Given the national climate and the widespread impact of the #metoo movement, creating a sexual harassment prevention program has never been as important as at this moment. Here are some best practices for a harassment prevention program initiative, taken from the recent webinar offered by HCCS, a HealthStream Company—“Preventing Sexual Harassment: The Importance of Workplace Training.” Attendees learned from business and employment law attorney Jennifer Kearns, a partner at Duane Morris, what is involved in creating a strong sexual harassment prevention program.
Create an Official Policy to Prevent Sexual Harassment
Kearns advised that organizations put together a policy that prohibits all forms of unlawful harassment. Kearns explained that many smaller employers fail to have a written policy, and she warned, “If you ever get a claim of unlawful harassment or discrimination, and it is filed with an administrative agency like the Equal Employment Opportunity Commission (EEOC), they are almost always going to ask for your written policy on harassment and discrimination.” Not having one looks terrible and is not the right answer to this request.
What’s In the Policy?
Kearns pointed out that “The policy language is really important” and should include “all protected classes; not only sexual, but race, gender, ethnicity, national origin, etc.” She recommended that the policy distinguish between unlawful harassment and discrimination, and specifically define (with concrete examples) the kinds of acts that can constitute unlawful sexual harassment.
Deliver the Policy to Employees and Verify Their Acknowledgement
There are multiple times to distribute your policy to employees. One is at the time of hire, where you can give them a copy and obtain a signature and acknowledgement in return. Kearns advised that employers say, “Take whatever time you need right now to read this. I’m going to want you to sign it, but I don’t want you to sign it until you’ve read it in full.” She warned that defendants’ claims are often that they were rushed into signing a policy they did not understand. Kearns also recommended disseminating your anti-harassment policy periodically, whether quarterly by email to all employees or regularly as an insertion with wage statements. She added that “during any employee or management training sessions that are appropriate for this kind of content, you could mention it again there.”
Train Supervisors and Managers about Handling Issues and Complaints
Kearns emphasized the importance of appropriate and thorough training of managers and supervisors, because “supervisors of companies can create strict liability for the company with their behavior.” Managers and supervisors who engage in unlawful harassment put an organization in serious risk, which could result in the company’s being liable for significant damages, even if the leaders at the top of the organization had no idea harassment of any sort was going on.
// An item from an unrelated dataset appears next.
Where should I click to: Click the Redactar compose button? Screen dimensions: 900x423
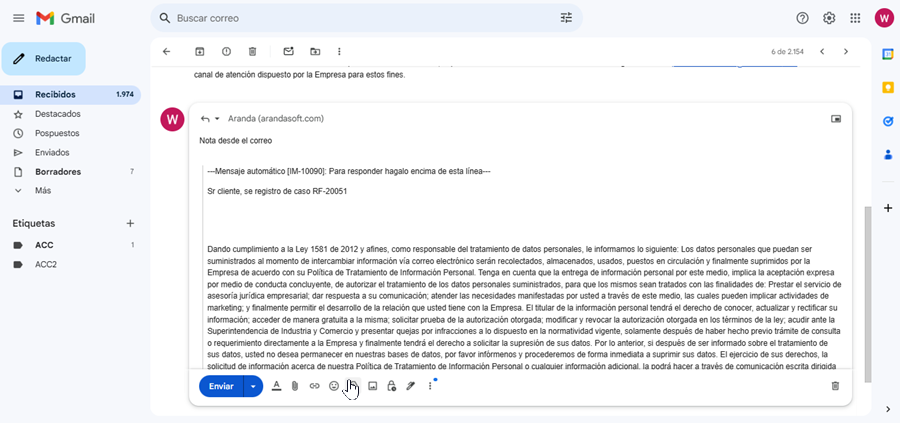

Another reason that managers and supervisors need to be trained is “because often they’re the first-line buffer between the alleged victim and a lawsuit.” One way to protect the organization is to make sure managers and supervisors understand the buzz words. For example, Kearns offered the statement, “I don’t want to work with him. He creeps me out.” If managers don’t understand that this is something that they should escalate to HR, you may be losing a chance to manage the situation before it becomes a lawsuit. Managers and supervisors need also to be prepared to do “prompt, thorough, and impartial investigations of sexual and other unlawful harassment claims, as well as know how to go about taking appropriate corrective action.”